Networks are an effective abstraction for representing real systems. Consequently, network science is increasingly used in academia and industry to solve problems in many fields. Computations that determine structure properties and dynamical behaviors offer insights into the characteristics of real systems. CINET is an open-access, web-based tool for analyzing networks that represent interactions in large-scale complex systems. It was developed at Virginia Tech and partially funded by NSF to provide a large set of networks and the algorithms to analyze them. Users can also add their own networks to be analyzed by the provided algorithms. The web-based interface has been designed to simplify analysis of complex networks for users who are not necessarily computer scientists. CINET has the following features: (i) it offers realistic networks from the literature and various random and deterministic network generators; (ii) it provides many algorithmic modules and measures to study and characterize networks; (iii) it is designed for efficient execution of complex algorithms on distributed high performance computers so that they scale to large networks; and (iv) it is hosted with web interfaces so that even non-computing experts without direct access to high performance computing resources can still reap the system benefits.

WebPlotViz: Browser based Visualization tool

WebPlotViz is a 3D data point browser that visualizes large volume of 3-dimensional data as points in a virtual space on web browser and enable users to explore the virtual space interactively. Used together with dimension reduction algorithms such as MDS, WebPlotViz can help users to discover intrinsic structures of high-dimensional data and browse large volumes of data points interactively and efficiently in a virtual 3D space.

WebPlotViz uses Three.js JavaScript library for rendering 3D plots in the browser.

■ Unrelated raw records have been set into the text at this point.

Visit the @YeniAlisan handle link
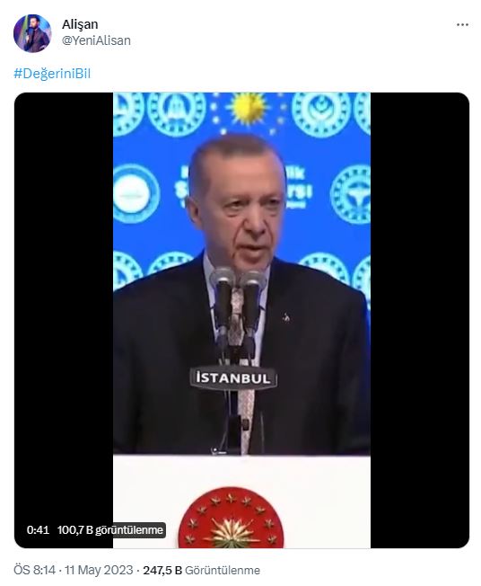 pos(96,40)
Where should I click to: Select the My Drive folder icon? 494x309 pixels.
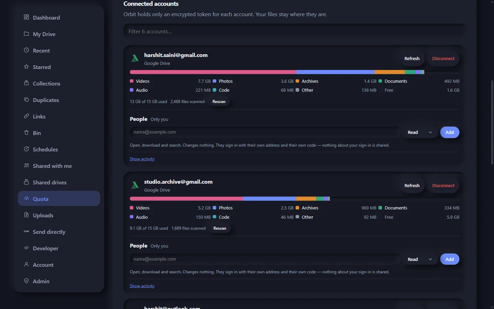[x=26, y=34]
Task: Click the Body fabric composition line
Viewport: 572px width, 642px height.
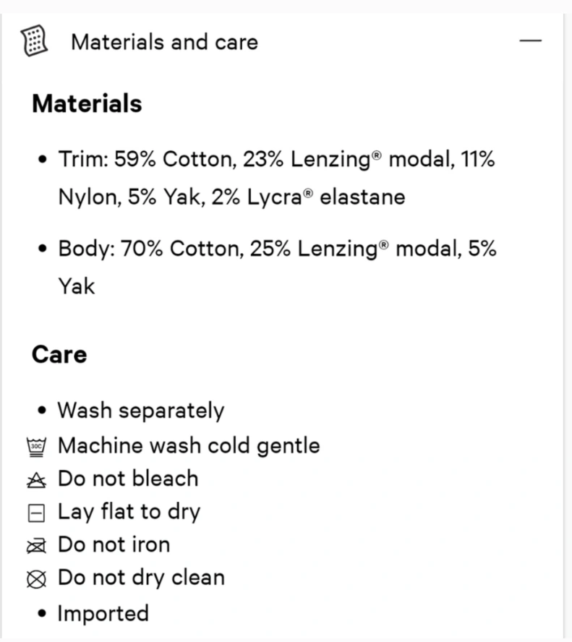Action: [x=277, y=268]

Three.js is built using WebGL technology, which allows GPU-accelerated graphics using JavaScript. It enables WebPlotViz to visualize 3D plots consisting of millions of data points seamlessly. WebPlotViz is designed to visualize sequences of time series 3D data frame by frame as a moving plot.

MDAnalysis

MDAnalysis is an object-oriented Python library to analyze trajectories from molecular dynamics (MD) simulations with millions of particles in most of the commonly used file formats. It abstracts access to the raw simulation data and presents a uniform object-oriented Python interface to the user. It thus enables users to rapidly write code that is portable and immediately usable in virtually all biomolecular simulation communities while also leveraging the existing libraries in the Python eco-system. The user interface and modular design work equally well in complex scripted workflows, as foundations for other packages, and for interactive and rapid prototyping work. MDAnalysis is developed by an active developer community and is available under the GNU General Public License, version 2.